We humans almost always leave clues behind our path and writting simple texts seems to be no exception. Here we look at yelp reviews data set and and explore if we can find the author of a yelp review based on past reviews of an author. How style of a writting i.e. review can reveal its author identity?

Often, it’s possible to identify someone using only their unique style of writing. We’ll see how easy it is to identify people using their writing style through machine learning. Specifically, we’ll look at reviewers who have left multiple reviews on Yelp. 

We’ll teach a machine learning system to differentiate between different writing styles, and then see how well it can predict the correct author of a review, looking only at the review text.

### OVERVIEW

we will:

Load about 6 million reviews from the 2018 Yelp Dataset Challenge

Find users who have left at least 500 reviews

Train a support vector machine classifier to identify the writing style of each author

See how well the classifier can identify reviews it hasn’t seen during training

Relying on scikit-learn for the machine learning components.

### Yelp Dataset JSON Download and Documentation

https://www.yelp.com/dataset/download

https://www.yelp.com/dataset/documentation/main

In [1]:
from collections import Counter
import json

#### review.json
Contains full review text data including the user_id that wrote the review and the business_id the review is written for.

In [3]:
%%time
json_review_dataset = "yelp_dataset/yelp_academic_dataset_review.json"
reviews = [json.loads(review) for review in open(json_review_dataset)]

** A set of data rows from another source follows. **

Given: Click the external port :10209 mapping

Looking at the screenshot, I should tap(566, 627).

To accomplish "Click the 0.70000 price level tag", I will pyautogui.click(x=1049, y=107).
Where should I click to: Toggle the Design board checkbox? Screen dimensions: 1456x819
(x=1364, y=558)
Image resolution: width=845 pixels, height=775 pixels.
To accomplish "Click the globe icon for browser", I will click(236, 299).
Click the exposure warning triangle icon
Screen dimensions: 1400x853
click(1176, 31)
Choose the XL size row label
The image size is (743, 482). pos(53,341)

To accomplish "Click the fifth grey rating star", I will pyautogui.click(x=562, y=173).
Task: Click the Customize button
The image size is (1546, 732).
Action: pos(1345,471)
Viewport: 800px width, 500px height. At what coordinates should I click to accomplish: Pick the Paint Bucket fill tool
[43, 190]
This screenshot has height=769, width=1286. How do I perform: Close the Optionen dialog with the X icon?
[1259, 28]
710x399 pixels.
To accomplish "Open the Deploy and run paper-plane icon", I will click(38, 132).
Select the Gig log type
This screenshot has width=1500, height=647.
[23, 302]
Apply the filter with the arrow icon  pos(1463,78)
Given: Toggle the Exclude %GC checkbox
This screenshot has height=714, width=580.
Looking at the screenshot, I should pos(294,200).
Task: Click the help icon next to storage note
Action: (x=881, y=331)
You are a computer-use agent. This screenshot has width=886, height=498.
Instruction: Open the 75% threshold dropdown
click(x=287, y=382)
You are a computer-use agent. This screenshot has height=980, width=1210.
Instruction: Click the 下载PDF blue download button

CPU times: user 55.2 s, sys: 8.28 s, total: 1min 3s
Wall time: 1min 4s


Let's take a look at the first review to see how the data is structured.

In [4]:
reviews_cnt = len(reviews)
print(f"Number of reviews: {reviews_cnt}")
reviews[0]  # looking at 1st review

Number of reviews: 5996996


{'review_id': 'x7mDIiDB3jEiPGPHOmDzyw',
 'user_id': 'msQe1u7Z_XuqjGoqhB0J5g',
 'business_id': 'iCQpiavjjPzJ5_3gPD5Ebg',
 'stars': 2,
 'date': '2011-02-25',
 'text': "The pizza was okay. Not the best I've had. I prefer Biaggio's on Flamingo / Fort Apache. The chef there can make a MUCH better NY style pizza. The pizzeria @ Cosmo was over priced for the quality and lack of personality in the food. Biaggio's is a much better pick if youre going for italian - family owned, home made recipes, people that actually CARE if you like their food. You dont get that at a pizzeria in a casino. I dont care what you say...",
 'useful': 0,
 'funny': 0,
 'cool': 0}

#### A quick look at star rating percentages

In [10]:
%%time
star_ratings_cnt = Counter([review['stars'] for review in reviews])
for star in range(5, 0, -1):
    star_cnt = star_ratings_cnt[star]
    print(f"{'*' * star}\t {star_cnt} \t {round(star_cnt / reviews_cnt * 100)}%")

*****	 2641880 	 44%
****	 1335957 	 22%
***	 673206 	 11%
**	 487813 	 8%
*	 858139 	 14%
CPU times: user 1.1 s, sys: 47 ms, total: 1.15 s
Wall time: 1.15 s


### Finding Most Active Reviewers 

In [44]:
%%time
num_prolific_reviewers = 100  # top reviewers by number of reviews to be included
prolific_reviewers = Counter([review['user_id'] for review in reviews]).most_common(num_prolific_reviewers)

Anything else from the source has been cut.